Herkömmliche Ansätze zur Clustersicherheit basieren oft auf einem Full-Trust-Modell, bei dem alle Mitglieder des Clusters miteinander kommunizieren können. Es erfolgt keine gegenseitige Authentifizierungsprüfung. Möglich ist mitunter der Zugang auf Root-Ebene und das Lesen und Ändern von Daten, die im Dateisystem gespeichert sind. Im Falle von kompromittierten Backup-Daten gibt es keinen Pfad zur Wiederherstellung.

Jeder Cluster weist eine bestimmte Anzahl von Knoten auf, die miteinander kommunizieren müssen. Jeder Knoten, der Daten austauschen möchte, muss daher validiert werden. Gängige Backup-Lösungen verzichten jedoch weitgehend auf einen Schutz der Kommunikation zwischen den Knoten. Bei einem unveränderlichen Dateisystem erfolgt die gesamte Kommunikation innerhalb der Knoten und zwischen den Clustern sowie mit externen Anwendungen über das TLS-Protokoll mit zertifikatsbasierter gegenseitiger Authentifizierung.

Ein wesentlicher Bestandteil einer solchen Architektur ist zudem das API-first-Design.
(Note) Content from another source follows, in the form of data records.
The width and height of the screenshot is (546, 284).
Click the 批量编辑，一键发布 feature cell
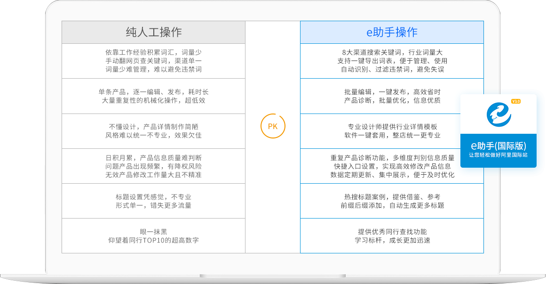click(x=392, y=96)
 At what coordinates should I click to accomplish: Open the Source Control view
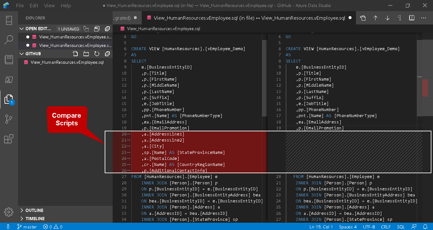(9, 119)
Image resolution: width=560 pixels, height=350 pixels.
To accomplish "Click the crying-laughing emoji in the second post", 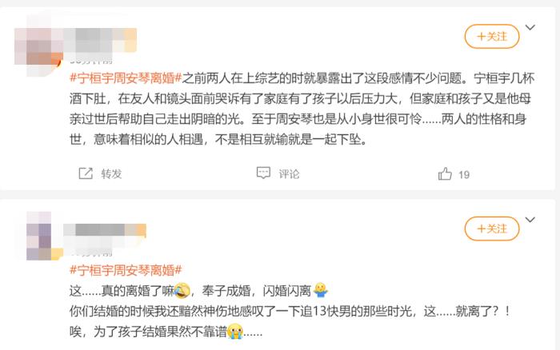I will click(182, 291).
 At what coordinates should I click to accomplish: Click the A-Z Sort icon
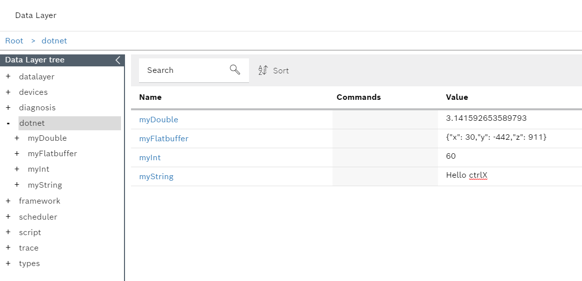[264, 70]
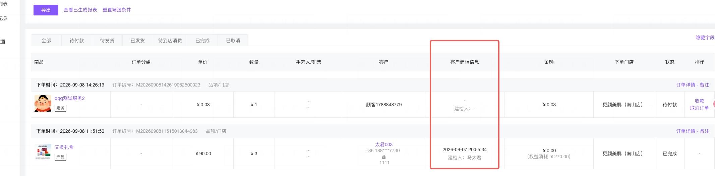Select the 待发货 tab
Image resolution: width=715 pixels, height=176 pixels.
107,41
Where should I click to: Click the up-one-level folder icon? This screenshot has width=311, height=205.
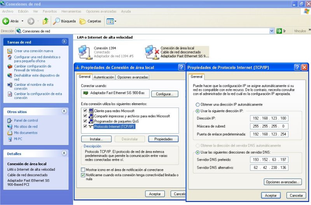pos(45,21)
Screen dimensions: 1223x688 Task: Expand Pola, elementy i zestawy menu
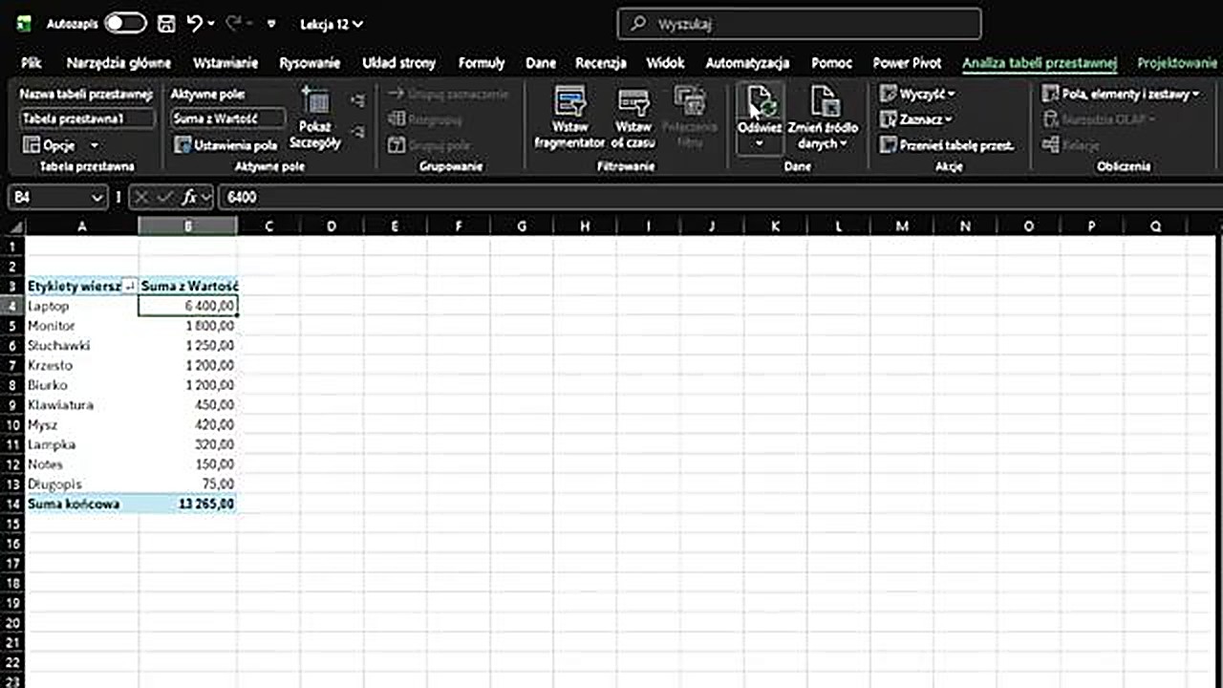(x=1121, y=94)
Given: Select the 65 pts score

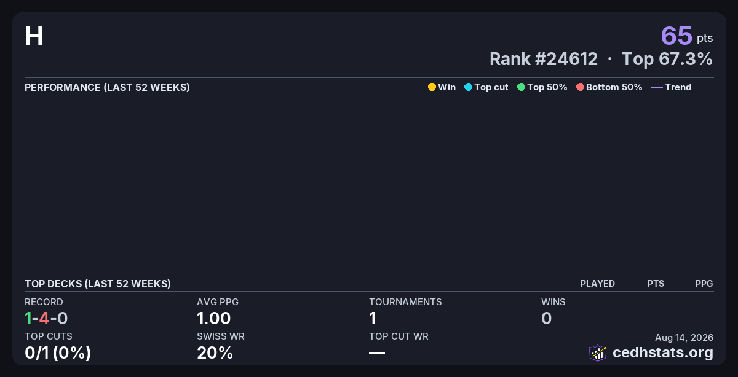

An sämtlichen Endpunkten, die für den Betrieb der Lösung zum Einsatz kommen, ist eine Authentifizierung erforderlich, entweder über Zugangsdaten oder ­sichere Token. Hierzu zählen Umgebungen, die Rollen-basierte Zugriffskontrolle (RBAC) oder Multi-Tenancy-Funktionen verwenden, um die verwalteten Rollen, Funktionen und Ressourcen logisch aufzuteilen. Die CLI (Command Line Interface), SDKs (Software Development Kits) und andere Tools mit den gleichen Sicherheitsanforderungen nutzen allesamt diese API.